Batch rule for avg_pool2d_backward

zou3519 · zou3519 · commit 1fb0a0ff08c8 · 2021-10-06T18:54:07.000-07:00
Boxed kernels take a lot of lines to write... Maybe we can make these
easier to write.
diff --git a/functorch/csrc/BatchRulesHelper.h b/functorch/csrc/BatchRulesHelper.h
@@ -32,6 +32,19 @@ void vmapIncompatibleInplaceError(const char* schema_name);
 
 Tensor maybePadToLogicalRank(const Tensor& tensor, optional<int64_t> has_bdim, int64_t logical_rank);
 
+inline Tensor ensure_has_bdim(const Tensor& tensor, bool has_bdim, int64_t batch_size) {
+  if (has_bdim) {
+    return tensor;
+  }
+  const auto sizes = tensor.sizes();
+  DimVector expanded_shape;
+  expanded_shape.reserve(sizes.size());
+  expanded_shape.emplace_back(batch_size);
+  expanded_shape.insert(expanded_shape.end(), sizes.begin(), sizes.end());
+  return tensor.expand(expanded_shape);
+}
+
+
 #define VMAP_SUPPORT(op, batch_rule) \
   m.impl(op, PrimBatchRule7< \
       decltype(&batch_rule), &batch_rule, to_operator_t<decltype(batch_rule)> \
@@ -166,7 +179,8 @@ inline void handle_variadic_bdims(std::vector<std::pair<Tensor, optional<int64_t
 #define VARIADIC_BDIMS_BOXED(op) \
   m.impl(#op, torch::CppFunction::makeFromBoxedFunction<boxed_tensor_inputs_batch_rule<decltype(&handle_variadic_bdims), &handle_variadic_bdims>>());
 
-inline void boxed_existing_bdim_batch_rule(const c10::OperatorHandle& op, torch::jit::Stack* stack) {
+inline void boxed_existing_bdim_all_batch_rule(
+    const c10::OperatorHandle& op, torch::jit::Stack* stack) {
   const auto& schema = op.schema();
   const auto num_returns = schema.returns().size();
   const auto num_arguments = schema.arguments().size();
@@ -177,19 +191,101 @@ inline void boxed_existing_bdim_batch_rule(const c10::OperatorHandle& op, torch:
   TORCH_INTERNAL_ASSERT(maybe_layer.has_value());
   int64_t cur_level = maybe_layer->layerId();
 
+  std::vector<std::pair<Tensor, optional<int64_t>>> tensor_inputs;
+  std::vector<int64_t> tensor_pos;
+  for (const auto idx : c10::irange(0, num_arguments)) {
+    const auto& ivalue = arguments[idx];
+    if (!ivalue.isTensor()) {
+      continue;
+    }
+    Tensor tensor_value;
+    optional<int64_t> tensor_bdim;
+    std::tie(tensor_value, tensor_bdim) = unwrapTensorAtLevel(ivalue.toTensor(), cur_level);
+    tensor_inputs.push_back(std::make_pair(tensor_value, tensor_bdim));
+    tensor_pos.push_back(idx);
+  }
+
+  // compute batch size...

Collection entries
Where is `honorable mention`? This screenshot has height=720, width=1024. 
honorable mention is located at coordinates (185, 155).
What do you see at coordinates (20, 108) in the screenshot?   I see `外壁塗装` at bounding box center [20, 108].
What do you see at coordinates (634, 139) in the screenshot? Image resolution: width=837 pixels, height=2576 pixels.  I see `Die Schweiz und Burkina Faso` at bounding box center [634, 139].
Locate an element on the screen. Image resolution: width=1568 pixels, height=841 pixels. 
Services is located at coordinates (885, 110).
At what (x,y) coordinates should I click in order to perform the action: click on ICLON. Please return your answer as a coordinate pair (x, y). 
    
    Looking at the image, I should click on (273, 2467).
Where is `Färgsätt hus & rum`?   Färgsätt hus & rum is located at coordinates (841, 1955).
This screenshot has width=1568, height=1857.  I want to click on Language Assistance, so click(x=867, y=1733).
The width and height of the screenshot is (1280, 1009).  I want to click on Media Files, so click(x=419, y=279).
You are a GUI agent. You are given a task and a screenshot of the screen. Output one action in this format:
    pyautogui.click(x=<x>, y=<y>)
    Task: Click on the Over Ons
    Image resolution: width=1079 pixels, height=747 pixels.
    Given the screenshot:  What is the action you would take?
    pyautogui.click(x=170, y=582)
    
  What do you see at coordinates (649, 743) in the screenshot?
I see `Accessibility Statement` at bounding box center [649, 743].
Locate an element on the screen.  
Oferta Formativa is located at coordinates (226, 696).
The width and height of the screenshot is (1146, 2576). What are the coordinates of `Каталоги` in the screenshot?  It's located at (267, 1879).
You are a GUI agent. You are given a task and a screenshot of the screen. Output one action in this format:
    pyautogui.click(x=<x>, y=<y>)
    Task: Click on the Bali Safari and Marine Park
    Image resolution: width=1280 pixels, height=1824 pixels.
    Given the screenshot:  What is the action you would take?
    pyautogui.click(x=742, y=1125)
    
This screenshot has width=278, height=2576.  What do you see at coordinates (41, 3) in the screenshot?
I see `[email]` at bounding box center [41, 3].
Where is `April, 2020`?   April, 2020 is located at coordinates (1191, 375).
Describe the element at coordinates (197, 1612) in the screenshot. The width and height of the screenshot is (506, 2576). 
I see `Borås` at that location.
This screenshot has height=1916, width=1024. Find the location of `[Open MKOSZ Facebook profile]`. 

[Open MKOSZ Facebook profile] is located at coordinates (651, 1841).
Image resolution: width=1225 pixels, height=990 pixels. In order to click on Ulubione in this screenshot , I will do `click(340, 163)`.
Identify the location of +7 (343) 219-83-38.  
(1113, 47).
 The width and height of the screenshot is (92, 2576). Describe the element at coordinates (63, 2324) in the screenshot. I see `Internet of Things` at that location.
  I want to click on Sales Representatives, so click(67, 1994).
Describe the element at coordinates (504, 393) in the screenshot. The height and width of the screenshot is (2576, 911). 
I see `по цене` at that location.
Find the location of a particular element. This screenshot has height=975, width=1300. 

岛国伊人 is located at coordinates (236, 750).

> _TASK REQUIREMENTS_
**1)** Answer these questions about the avg_pool2d_backward commit:
(a) Which header file does the diff modify?
(b) In `ensure_has_bdim`, what does the function return when `has_bdim` is true?
(c) What new name replaces `boxed_existing_bdim_batch_rule`?
**2)** Render the listing from its start through the line containing "Services is located" as a JSON list of strings, with one string per line and blank lines omitted.

> _EXERCISE RESULTS_
**1)**
(a) functorch/csrc/BatchRulesHelper.h
(b) It returns the input tensor unchanged (`return tensor;`).
(c) boxed_existing_bdim_all_batch_rule

**2)**
[
  "Where is `honorable mention`? This screenshot has height=720, width=1024. ",
  "honorable mention is located at coordinates (185, 155).",
  "What do you see at coordinates (20, 108) in the screenshot?   I see `外壁塗装` at bounding box center [20, 108].",
  "What do you see at coordinates (634, 139) in the screenshot? Image resolution: width=837 pixels, height=2576 pixels.  I see `Die Schweiz und Burkina Faso` at bounding box center [634, 139].",
  "Locate an element on the screen. Image resolution: width=1568 pixels, height=841 pixels. ",
  "Services is located at coordinates (885, 110)."
]